神様の願い事
第4章 誤解
あの夜、気を取り直して2人で眠ったんだ。
なんだか気分が落ち込んだように心が重くなって、それを察知した翔くんが酒を振舞ってくれて。
猫の俺は、翔くんの掌の酒を呑んですっかり気分が良くなった。
それからもなんだかんだと話しながら酒を呑んだんだろう。
だけど気が付いたら猫の姿は解けて、俺は人間に戻ってた。
耳と尻尾を残したまま、俺は翔くんに抱き締められてたんだ。
元に戻った俺を、翔くんは神様のイタズラだと思った。
変身して俺になったんだと、そう思い込んだ。
そうやってなんだかんだと色々あったけど、最終的には“甘えん坊”になってしまった翔くんと一緒に眠りについたんだ。
なんだかんだって、一言で片付けたけど。
そこにはキスも含まれてて。
俺がうっかり微睡んでしまうような、熱いキスを翔くんはしたけど。
だけどそれに関してはわざと触れないようにした。
だってなんて聞けばいい?
“どうして俺にキスなんてしたの?”
そんな事言ったって、俺は変身しただけに過ぎない只の猫なんだし。
それに、聞いたところでどんな答えが返ってくるのか。
俺はどんな答えなら納得するのか。
翔くんの口から、どんな言葉を出して欲しいのか。
それすらわからないんだから。
聞くに値しない。

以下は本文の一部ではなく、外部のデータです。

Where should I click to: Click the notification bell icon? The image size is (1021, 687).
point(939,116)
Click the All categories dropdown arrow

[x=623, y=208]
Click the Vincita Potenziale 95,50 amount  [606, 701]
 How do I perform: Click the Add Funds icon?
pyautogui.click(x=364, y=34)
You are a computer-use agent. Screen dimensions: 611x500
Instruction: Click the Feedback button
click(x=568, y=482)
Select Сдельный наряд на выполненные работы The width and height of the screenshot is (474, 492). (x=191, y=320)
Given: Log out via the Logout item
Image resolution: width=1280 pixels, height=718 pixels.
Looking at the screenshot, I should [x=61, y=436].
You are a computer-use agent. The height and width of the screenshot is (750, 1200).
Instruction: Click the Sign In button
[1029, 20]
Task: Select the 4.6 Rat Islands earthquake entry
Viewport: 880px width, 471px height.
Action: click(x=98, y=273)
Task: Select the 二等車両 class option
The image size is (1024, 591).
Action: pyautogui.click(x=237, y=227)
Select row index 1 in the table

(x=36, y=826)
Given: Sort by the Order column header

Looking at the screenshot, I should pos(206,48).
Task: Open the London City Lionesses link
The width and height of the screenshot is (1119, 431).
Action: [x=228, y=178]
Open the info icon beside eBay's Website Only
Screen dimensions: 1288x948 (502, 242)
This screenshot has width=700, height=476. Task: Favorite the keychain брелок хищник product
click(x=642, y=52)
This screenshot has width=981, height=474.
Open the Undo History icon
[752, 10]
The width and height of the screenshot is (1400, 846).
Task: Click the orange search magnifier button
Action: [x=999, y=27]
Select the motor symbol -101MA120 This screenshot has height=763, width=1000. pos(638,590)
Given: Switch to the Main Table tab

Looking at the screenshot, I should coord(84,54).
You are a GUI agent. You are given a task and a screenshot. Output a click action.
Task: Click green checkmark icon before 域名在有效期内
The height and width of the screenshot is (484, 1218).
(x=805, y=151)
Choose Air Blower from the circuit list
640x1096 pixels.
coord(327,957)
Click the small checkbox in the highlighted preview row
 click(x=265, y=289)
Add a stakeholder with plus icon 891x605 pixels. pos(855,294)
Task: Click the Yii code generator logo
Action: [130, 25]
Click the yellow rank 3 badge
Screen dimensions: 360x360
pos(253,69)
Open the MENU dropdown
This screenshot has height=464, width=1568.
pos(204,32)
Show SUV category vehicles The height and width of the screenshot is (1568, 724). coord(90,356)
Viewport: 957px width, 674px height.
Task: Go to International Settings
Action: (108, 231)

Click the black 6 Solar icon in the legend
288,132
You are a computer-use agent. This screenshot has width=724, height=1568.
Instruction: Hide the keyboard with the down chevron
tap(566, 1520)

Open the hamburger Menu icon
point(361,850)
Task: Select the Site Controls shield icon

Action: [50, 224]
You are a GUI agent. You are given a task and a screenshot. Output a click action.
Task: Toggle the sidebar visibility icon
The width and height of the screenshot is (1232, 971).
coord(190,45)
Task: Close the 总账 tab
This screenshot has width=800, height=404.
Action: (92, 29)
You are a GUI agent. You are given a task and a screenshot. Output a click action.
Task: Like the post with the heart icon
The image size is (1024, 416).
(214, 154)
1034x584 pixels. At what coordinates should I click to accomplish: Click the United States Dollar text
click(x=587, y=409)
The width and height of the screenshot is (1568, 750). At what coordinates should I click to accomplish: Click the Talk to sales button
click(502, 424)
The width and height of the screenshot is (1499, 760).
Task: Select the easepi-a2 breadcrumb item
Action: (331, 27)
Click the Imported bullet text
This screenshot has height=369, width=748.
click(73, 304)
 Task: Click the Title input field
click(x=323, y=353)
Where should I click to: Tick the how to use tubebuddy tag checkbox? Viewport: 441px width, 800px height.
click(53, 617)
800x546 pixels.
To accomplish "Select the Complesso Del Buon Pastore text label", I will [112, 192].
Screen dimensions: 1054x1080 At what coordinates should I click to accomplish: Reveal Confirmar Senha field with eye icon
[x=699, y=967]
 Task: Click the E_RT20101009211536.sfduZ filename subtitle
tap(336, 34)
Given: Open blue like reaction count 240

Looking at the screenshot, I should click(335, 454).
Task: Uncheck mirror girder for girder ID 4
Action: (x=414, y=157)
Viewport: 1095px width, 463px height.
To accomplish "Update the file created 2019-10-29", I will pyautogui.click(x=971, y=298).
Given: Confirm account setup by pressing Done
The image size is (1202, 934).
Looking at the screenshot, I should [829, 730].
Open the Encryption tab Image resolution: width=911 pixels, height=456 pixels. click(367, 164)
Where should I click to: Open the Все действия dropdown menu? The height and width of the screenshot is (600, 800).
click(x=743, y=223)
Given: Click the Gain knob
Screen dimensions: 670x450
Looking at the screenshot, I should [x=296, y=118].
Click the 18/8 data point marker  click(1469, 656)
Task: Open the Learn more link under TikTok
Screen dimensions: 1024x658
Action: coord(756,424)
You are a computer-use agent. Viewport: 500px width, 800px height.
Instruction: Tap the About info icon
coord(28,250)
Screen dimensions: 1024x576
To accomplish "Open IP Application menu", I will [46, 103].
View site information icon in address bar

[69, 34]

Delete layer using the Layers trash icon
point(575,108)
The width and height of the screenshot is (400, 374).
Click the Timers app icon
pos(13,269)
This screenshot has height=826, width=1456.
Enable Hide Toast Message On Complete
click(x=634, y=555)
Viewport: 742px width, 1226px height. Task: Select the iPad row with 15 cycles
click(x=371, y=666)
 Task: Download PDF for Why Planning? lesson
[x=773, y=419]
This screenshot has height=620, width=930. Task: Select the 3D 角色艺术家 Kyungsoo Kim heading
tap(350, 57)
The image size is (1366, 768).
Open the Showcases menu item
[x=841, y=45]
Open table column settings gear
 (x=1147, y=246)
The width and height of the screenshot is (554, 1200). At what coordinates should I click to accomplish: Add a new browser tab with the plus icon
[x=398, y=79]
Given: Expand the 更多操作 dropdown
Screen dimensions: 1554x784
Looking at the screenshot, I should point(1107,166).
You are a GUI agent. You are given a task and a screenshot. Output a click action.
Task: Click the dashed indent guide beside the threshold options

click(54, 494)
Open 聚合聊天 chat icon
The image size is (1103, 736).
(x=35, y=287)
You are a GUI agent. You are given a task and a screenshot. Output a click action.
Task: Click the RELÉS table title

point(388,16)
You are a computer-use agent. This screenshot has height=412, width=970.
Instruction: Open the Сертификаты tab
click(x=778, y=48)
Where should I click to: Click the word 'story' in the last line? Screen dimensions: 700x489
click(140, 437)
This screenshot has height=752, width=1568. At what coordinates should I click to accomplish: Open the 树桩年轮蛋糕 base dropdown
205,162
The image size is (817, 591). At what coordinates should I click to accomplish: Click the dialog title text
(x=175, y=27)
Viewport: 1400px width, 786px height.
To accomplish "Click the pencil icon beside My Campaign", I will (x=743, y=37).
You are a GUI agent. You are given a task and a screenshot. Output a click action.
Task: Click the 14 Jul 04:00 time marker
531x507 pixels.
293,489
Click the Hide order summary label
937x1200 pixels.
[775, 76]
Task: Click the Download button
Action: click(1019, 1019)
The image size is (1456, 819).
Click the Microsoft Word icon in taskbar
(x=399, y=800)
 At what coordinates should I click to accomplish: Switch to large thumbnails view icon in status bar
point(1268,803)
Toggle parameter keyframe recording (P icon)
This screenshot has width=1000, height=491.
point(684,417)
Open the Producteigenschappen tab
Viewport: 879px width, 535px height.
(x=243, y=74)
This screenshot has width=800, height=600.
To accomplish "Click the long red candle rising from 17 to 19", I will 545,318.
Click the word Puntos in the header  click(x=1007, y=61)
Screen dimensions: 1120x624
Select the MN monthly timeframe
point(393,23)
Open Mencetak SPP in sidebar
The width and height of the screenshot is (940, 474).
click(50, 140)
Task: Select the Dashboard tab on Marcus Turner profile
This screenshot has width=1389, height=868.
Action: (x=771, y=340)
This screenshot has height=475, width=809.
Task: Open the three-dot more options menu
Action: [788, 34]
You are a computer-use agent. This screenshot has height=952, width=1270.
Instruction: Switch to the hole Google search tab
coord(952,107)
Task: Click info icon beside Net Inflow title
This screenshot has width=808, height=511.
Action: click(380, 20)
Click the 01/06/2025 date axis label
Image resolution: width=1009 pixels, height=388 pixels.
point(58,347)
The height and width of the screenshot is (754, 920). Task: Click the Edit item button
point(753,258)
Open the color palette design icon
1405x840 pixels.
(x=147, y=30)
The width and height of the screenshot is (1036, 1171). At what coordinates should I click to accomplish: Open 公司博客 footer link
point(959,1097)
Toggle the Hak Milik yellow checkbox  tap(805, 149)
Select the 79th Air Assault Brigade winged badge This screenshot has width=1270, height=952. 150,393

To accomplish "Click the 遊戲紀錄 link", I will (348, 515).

翔くんに言わせるとそうなるだろ?
なのに。
智『ん...』
擽ったかった。
智『ん、ふ』
その擽ったさに、目を覚ましたんだ。
智『ぁ、な、に...』
翔『...ごめんね、勝手に触って』
俺の頬を大きな掌で包み、翔くんは首元に顔を埋めていた。
翔『どうしても、信じられなくて』
やっぱり変身したという結論は無理があったのだろうか。
翔『例え幻だとしても、智くんがここにいるなんて...』
智『ぁ...』
翔『こうやって俺のベッドに居て、こんな近くで... しかも、触れられるんだよ…?』
智『ふ、しょ、翔く...』
やっぱり俺を幻だと言うのに、その幻に触れる翔くんの唇はとても熱かった。
翔『ごめん神様』
掌もとても熱くて。
翔『少しだけ、触れさせて...』
その唇から出る掠れた低い声さえも、とても熱かったんだ。